◆ RECORDS SHOWN
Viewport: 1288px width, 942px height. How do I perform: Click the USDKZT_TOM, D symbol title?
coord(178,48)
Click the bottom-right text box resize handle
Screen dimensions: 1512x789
--
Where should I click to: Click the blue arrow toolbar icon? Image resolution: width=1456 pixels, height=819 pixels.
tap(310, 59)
---
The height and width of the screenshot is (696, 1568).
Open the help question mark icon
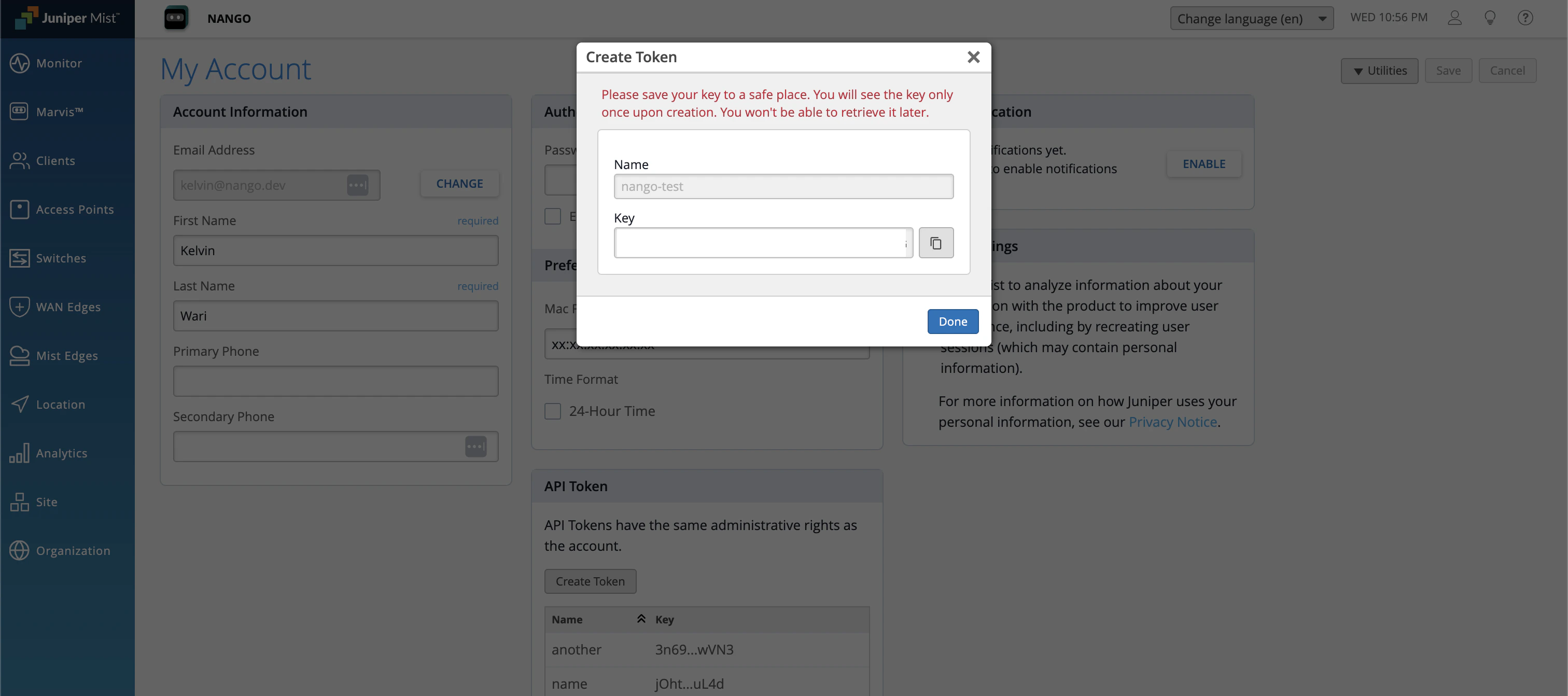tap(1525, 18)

◆ ACTIVITY
Find the line with "Click the bottom-right text box resize handle" in the material above. Reproduce it and each line after it up to and including the line with "Screen dimensions: 1512x789".

◆ RESULT BELOW
Click the bottom-right text box resize handle
Screen dimensions: 1512x789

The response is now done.